Britain layouts to cut the size of its army and boost spending on drones, robots and a new “cyber strength” under defense plans announced by the government on Monday.
Defense Secretary Ben Wallace said the British Army commitment shrink from 76,500 soldiers to 72,500 by 2025. He said the army hadn’t been at its “ensconced strength” of 82,500 for several years.
Wallace said the military pass on no longer be “overstretched and underequipped” and that new investment in equipment, infrastructure and technology “objectives a shift from mass mobilization to information age speed, readiness and suitableness for confronting the threats of the future.”
Wallace said the armed forces “inclination no longer be held as a force of last resort, but become more up and active around the world.”
Britain is the second-biggest military spender in NATO, after the In harmony States.
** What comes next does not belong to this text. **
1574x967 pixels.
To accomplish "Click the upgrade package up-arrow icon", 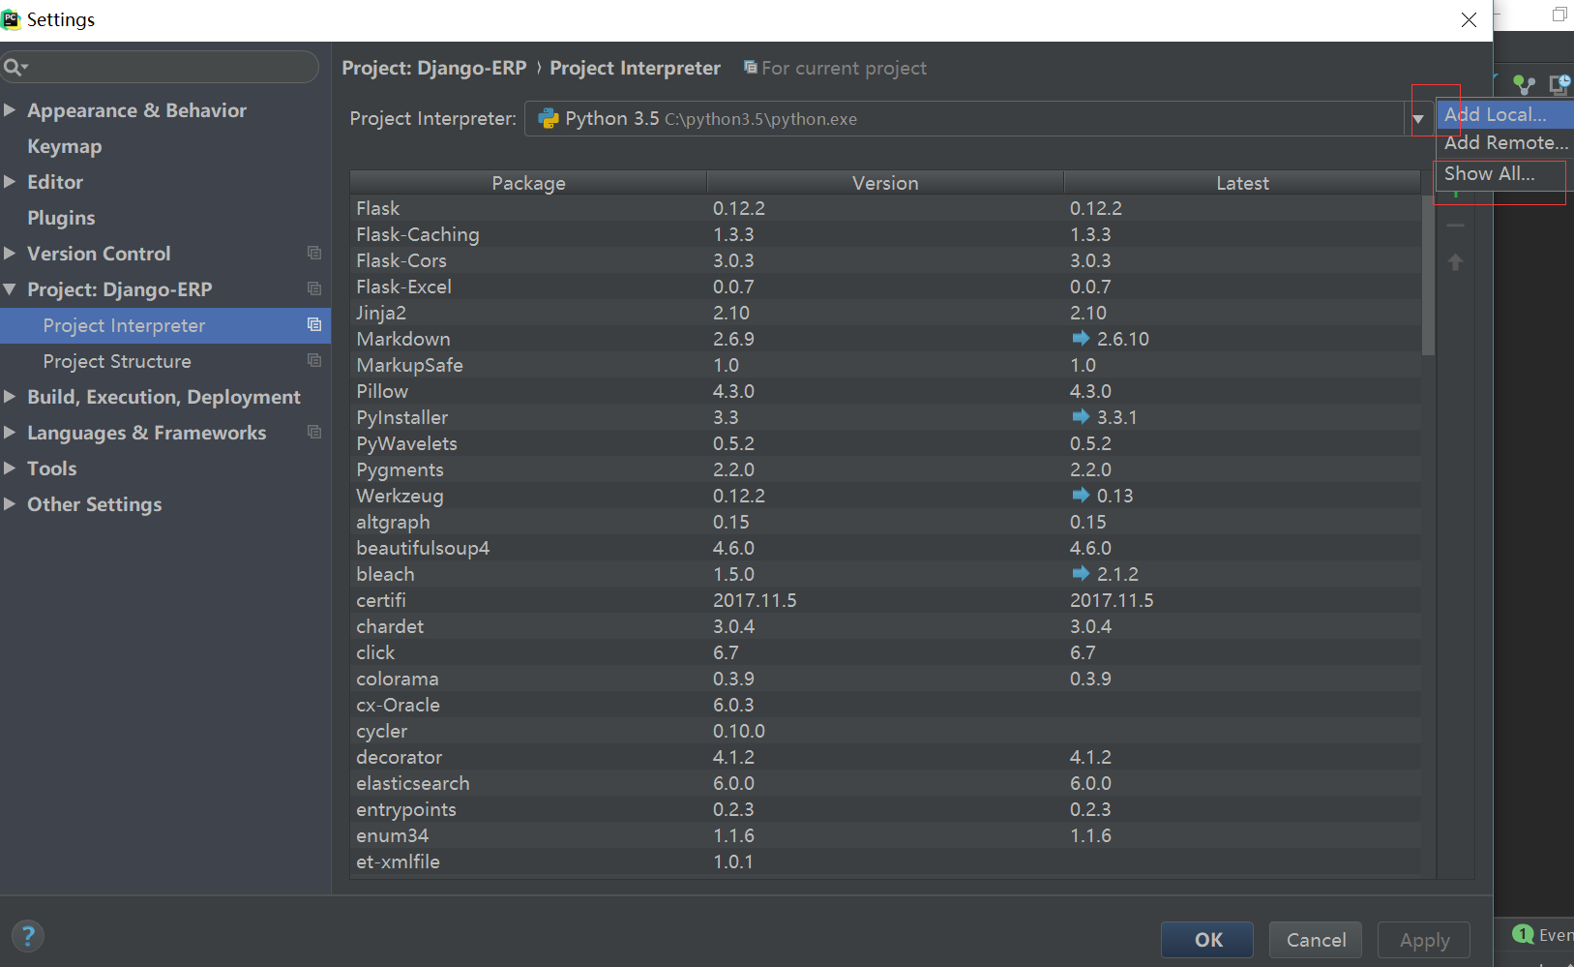I will tap(1455, 262).
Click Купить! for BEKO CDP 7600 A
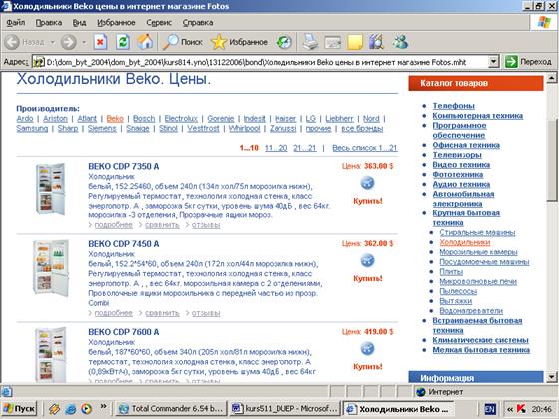The image size is (559, 419). point(368,367)
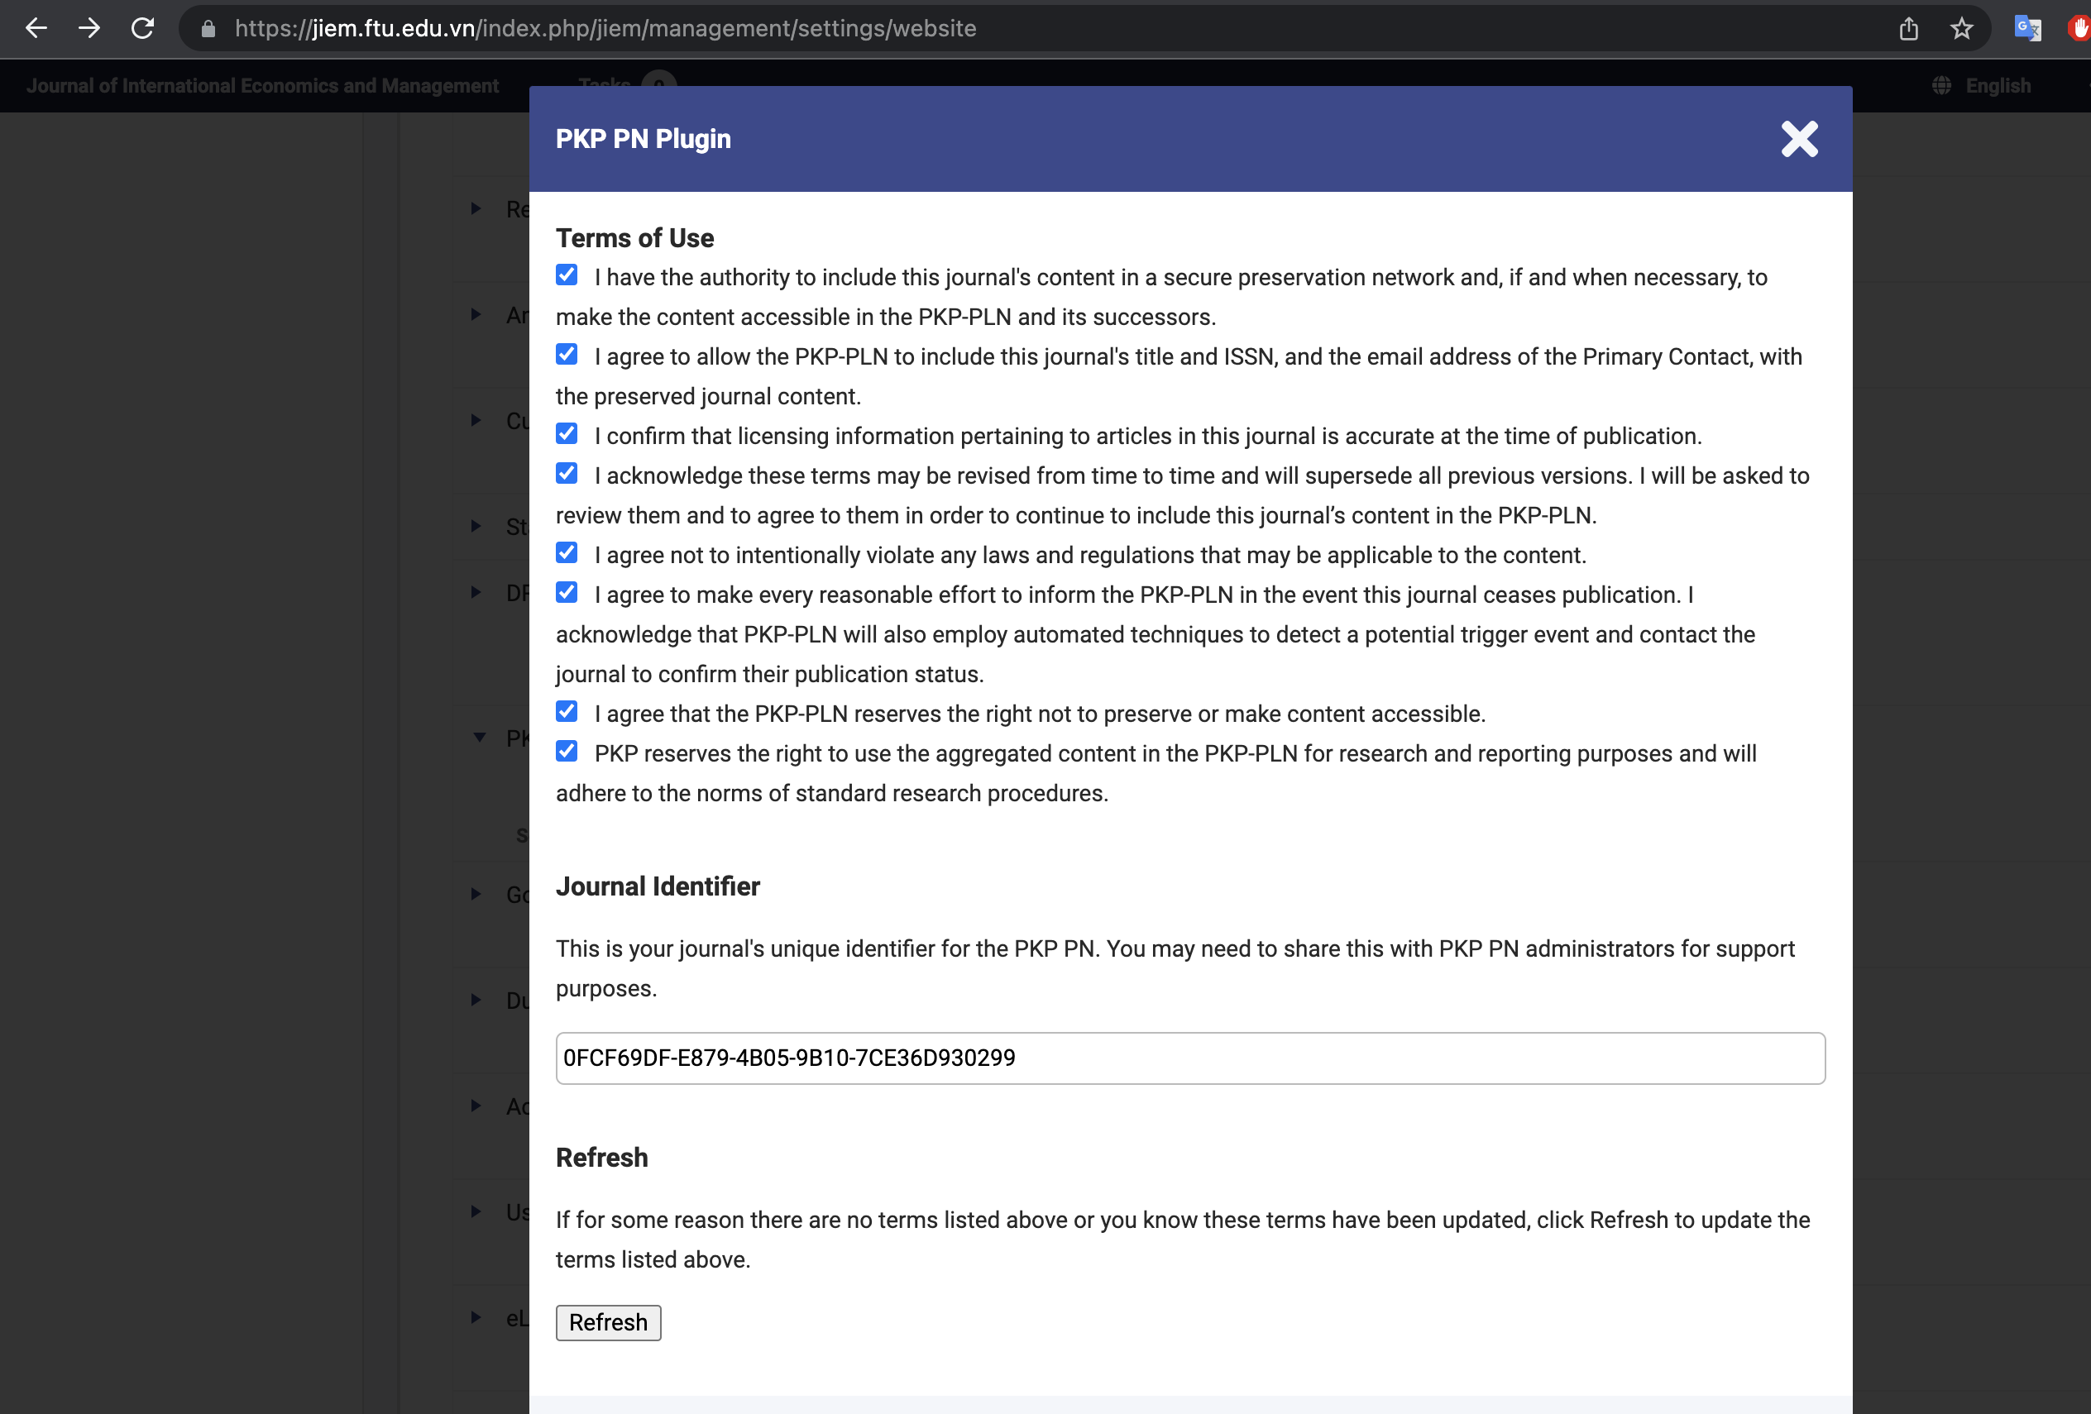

In November the government announced a 16.5 billion-pound ($23 billion) inflation in defense spending over the next four years, focusing on the future battlefields of margin and cyber rather than traditional resources such as army troops.
Prime Evangelist Boris Johnson said Monday that the reforms would concede the military “the kit now that they will need to make themselves all the numerous useful, all the more, I’m afraid, lethal, and effective around the world.”
“Consequently, all the more valuable to our allies, and all the more deterring to our foes.”